▶ [Goal]: Collect every line of the data below that contains the string "width", and copy each of those lines in full.

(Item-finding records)
## BEGIN
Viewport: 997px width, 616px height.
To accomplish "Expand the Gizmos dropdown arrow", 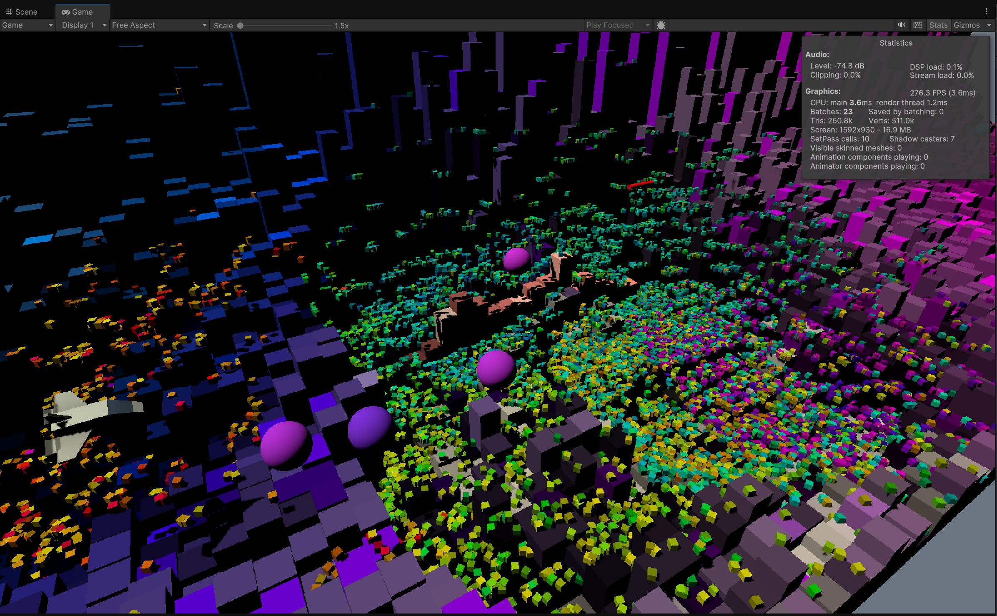I will click(989, 25).
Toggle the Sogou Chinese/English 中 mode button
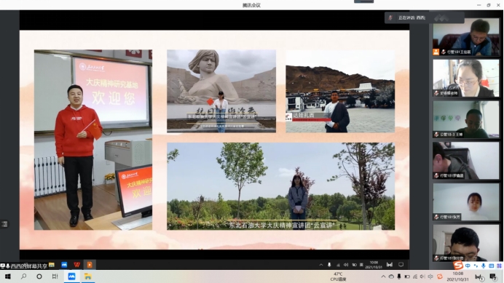 click(468, 266)
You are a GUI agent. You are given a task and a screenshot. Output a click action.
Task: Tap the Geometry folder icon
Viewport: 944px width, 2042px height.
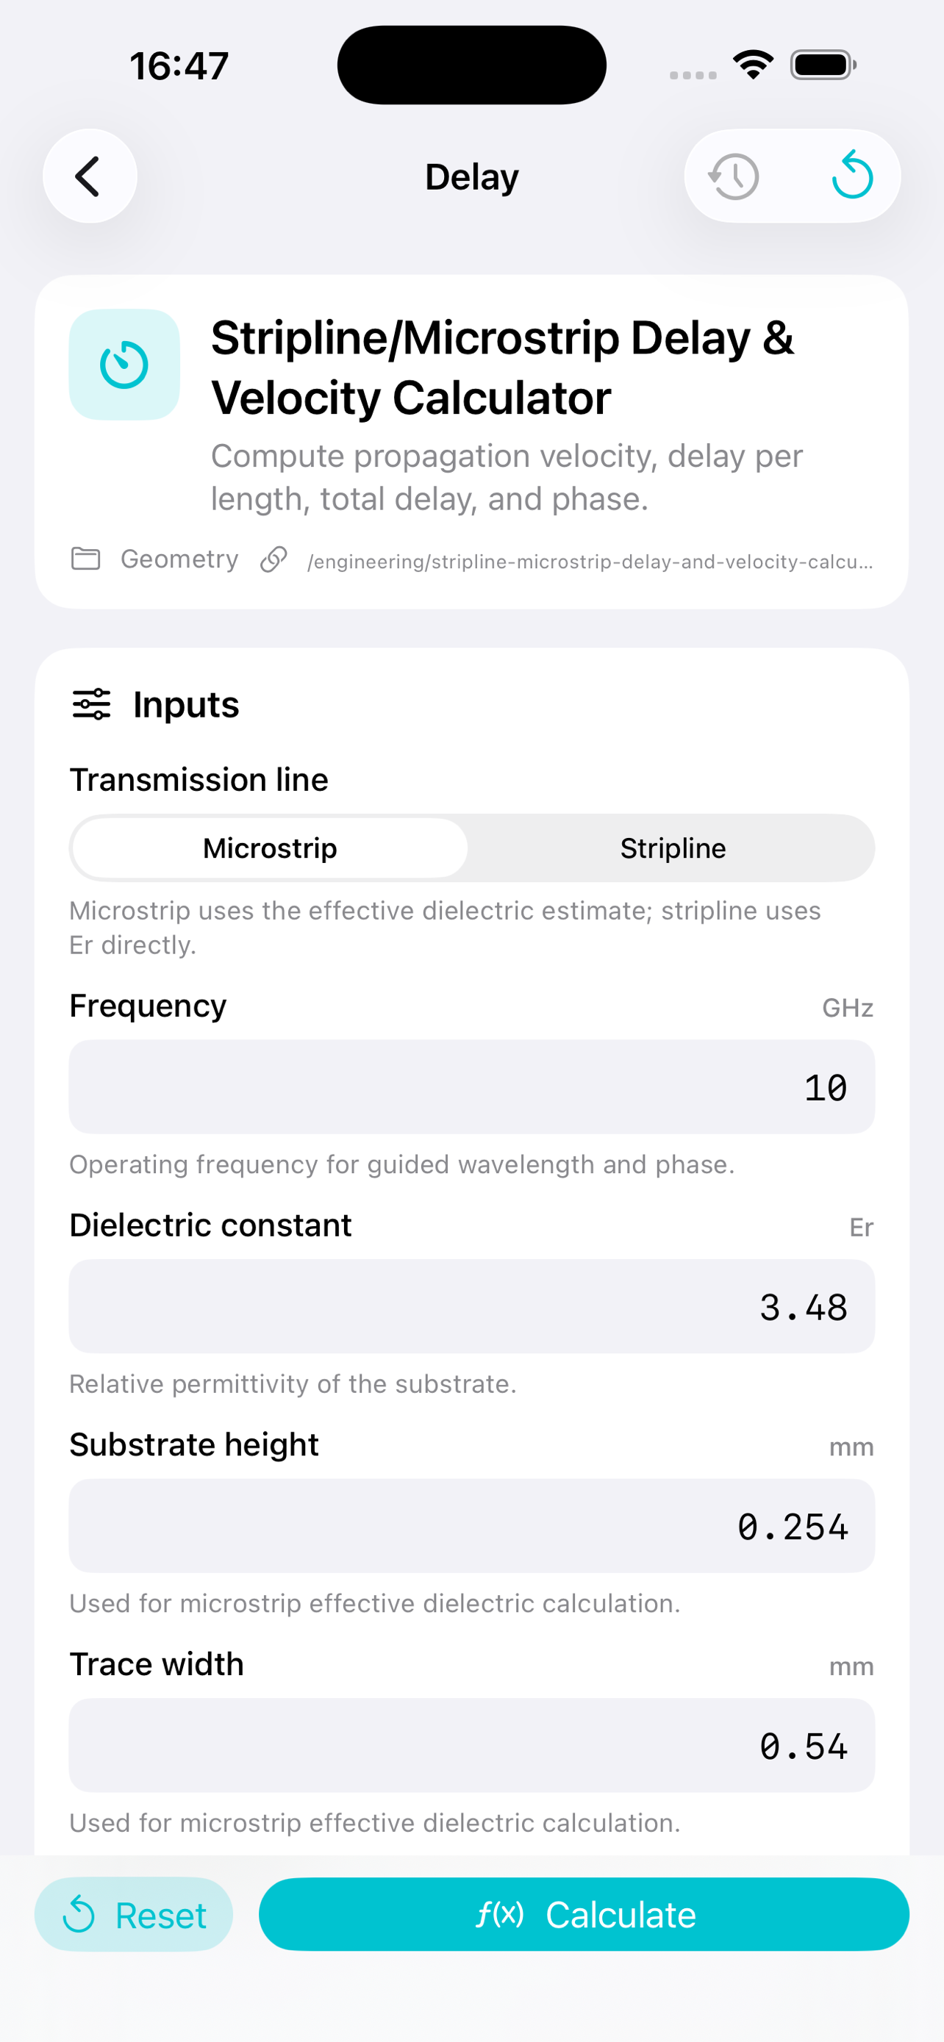pyautogui.click(x=86, y=559)
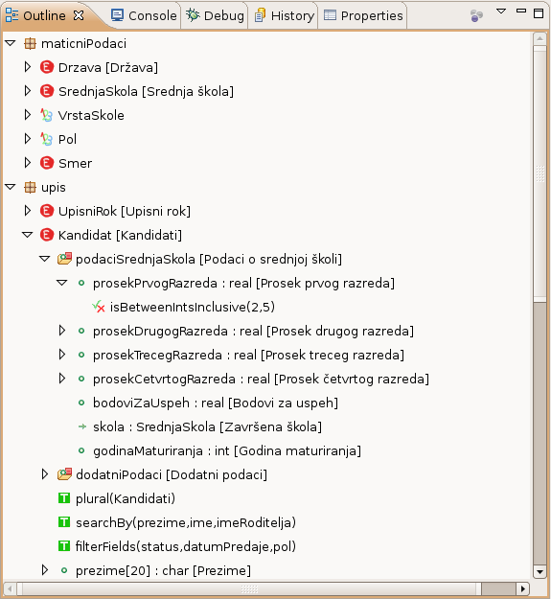Click the enumeration icon beside VrstaSkole
The image size is (551, 599).
[47, 115]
## END
▶ [Result]:
Viewport: 997px width, 616px height.
Viewport: 944px width, 2042px height.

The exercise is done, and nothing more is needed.